É o ocaso do Pensamento emancipador e da acção libertária.
Do ponto de vista político assume-se como natural a destruição das conquistas civilizacionais levadas a cabo pelos trabalhadores, à custa de muito sofrimento, de mortes, de repressão, de lutas que custaram demasiado caro aos que nos precederam para hoje não sabermos dar continuidade ao esforço de dignificação dos homens, seja qual for a sua condição, encarados como agentes de mudança cultural.
Hoje procura reduzir-se a densidade cultural do trabalho à mera actividade de produção, sem que se considere o trabalhador como um sujeito ético, portador de direitos e agente deontológico com um papel determinante na construção duma sociedade mais humana e mais aberta à transformação civilizadora.
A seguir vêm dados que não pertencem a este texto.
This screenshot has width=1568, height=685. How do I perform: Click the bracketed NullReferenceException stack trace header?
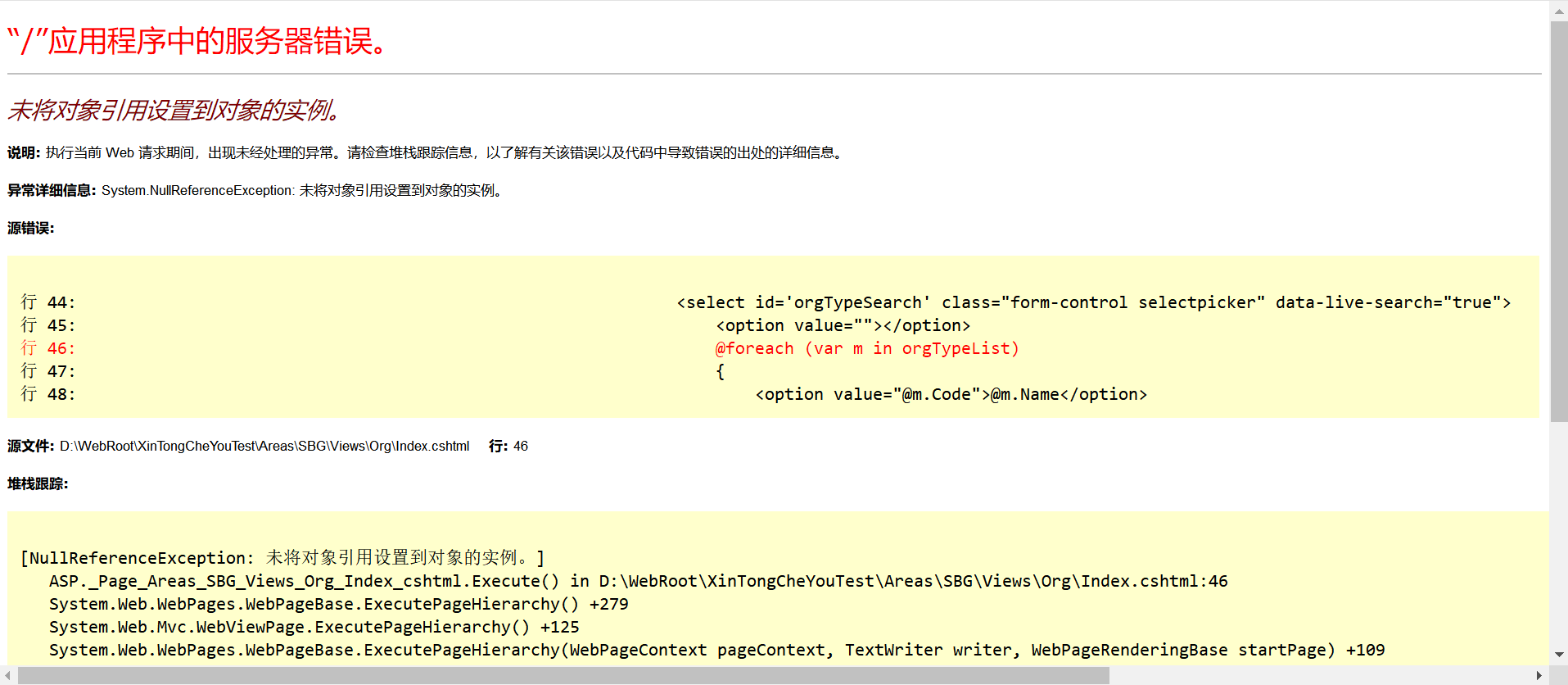click(282, 558)
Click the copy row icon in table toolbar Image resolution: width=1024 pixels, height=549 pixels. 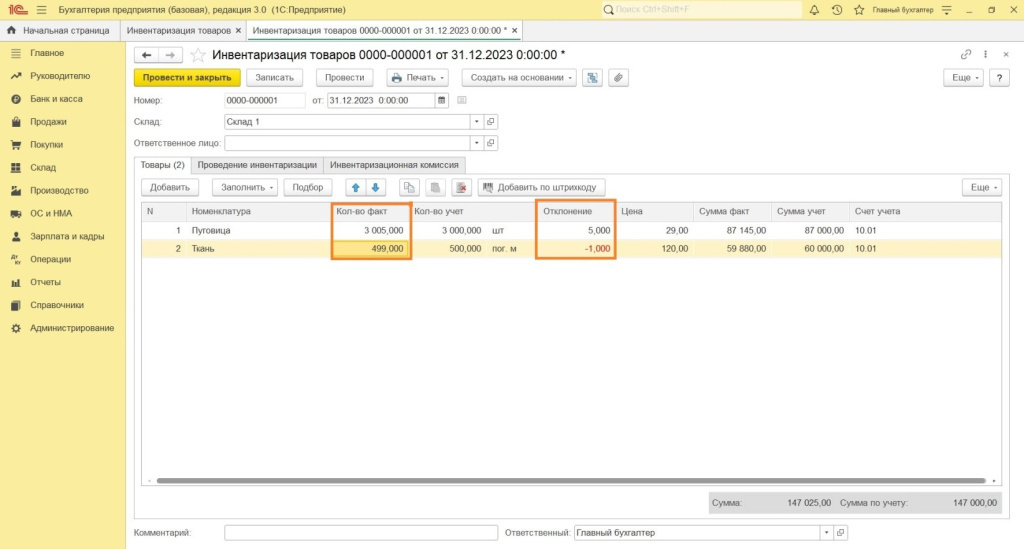(x=409, y=187)
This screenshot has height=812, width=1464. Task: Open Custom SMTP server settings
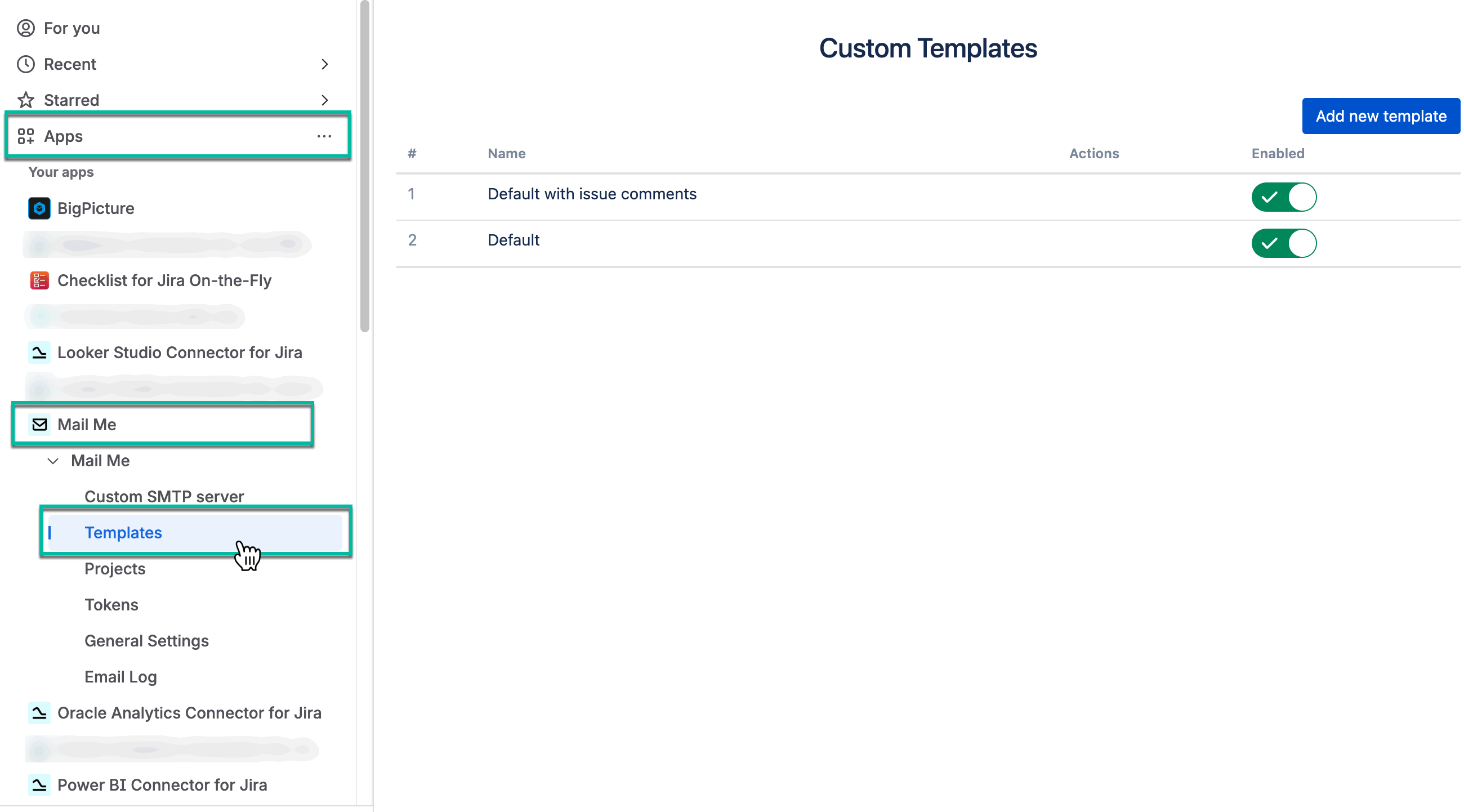(164, 497)
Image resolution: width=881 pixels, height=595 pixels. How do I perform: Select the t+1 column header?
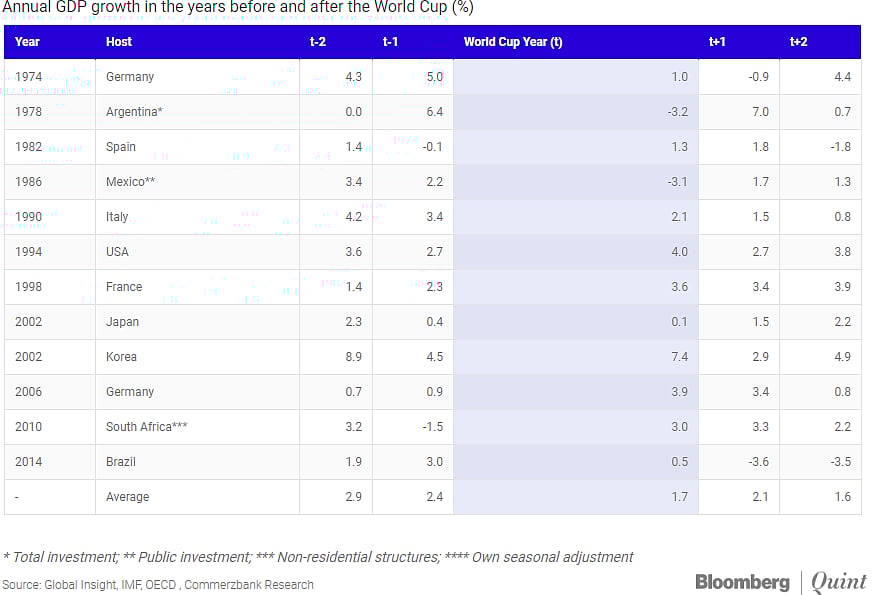[717, 42]
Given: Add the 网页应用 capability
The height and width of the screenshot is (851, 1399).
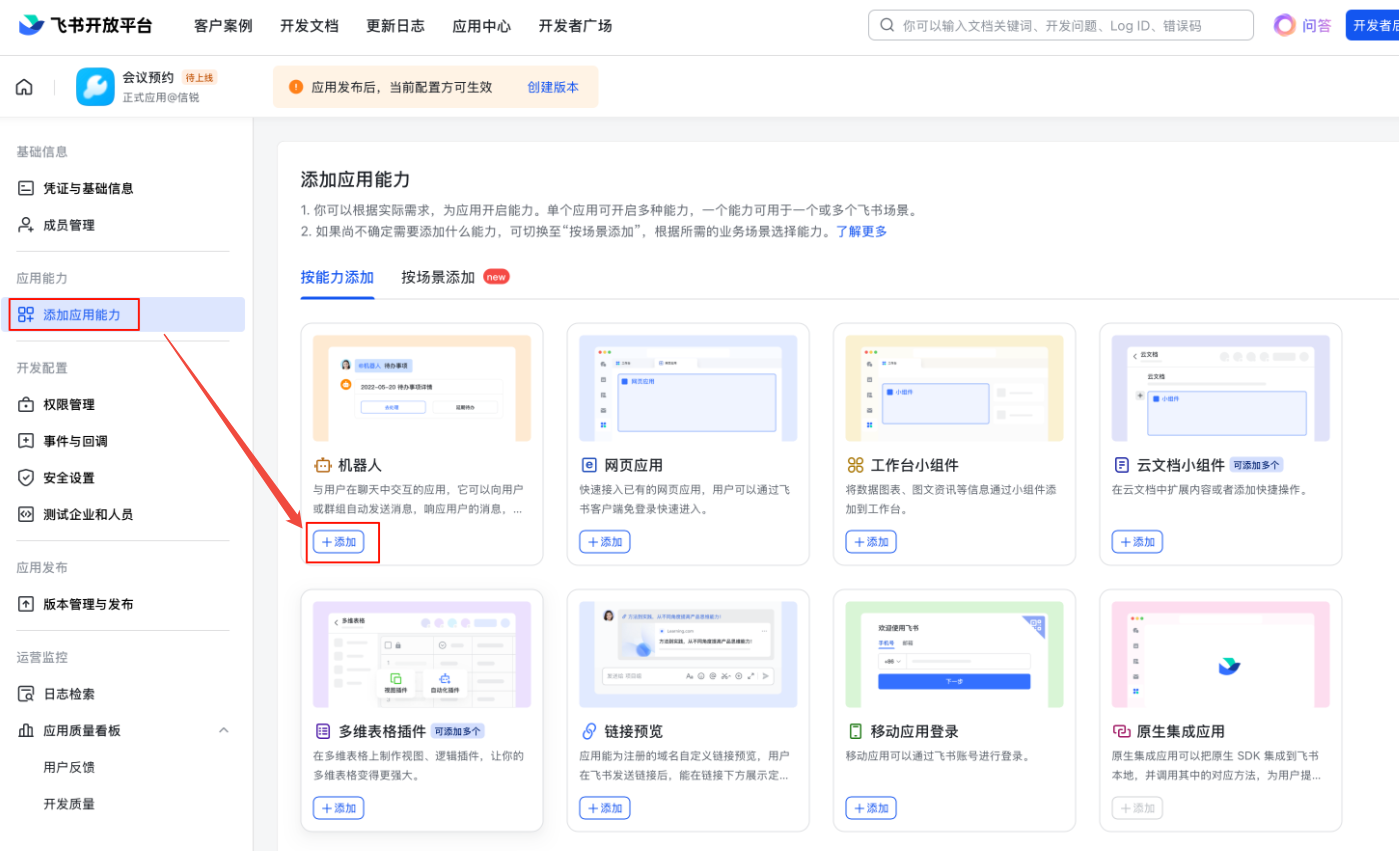Looking at the screenshot, I should coord(605,542).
Há um empobrecimento do conceito de cidadania, reduzido quase à sua acepção económica e expurgado de qualquer dimensão espiritual.
A classe dirigente parece ignorar, por exemplo, que o desemprego que atinge números humanamente incomportáveis tanto em Portugal com nos restantes países do primeiro mundo, não é um problema que se possa resolver no actual quadro sócio-político. O desemprego é estrutural e não regredirá significativamente se houver crescimento económico.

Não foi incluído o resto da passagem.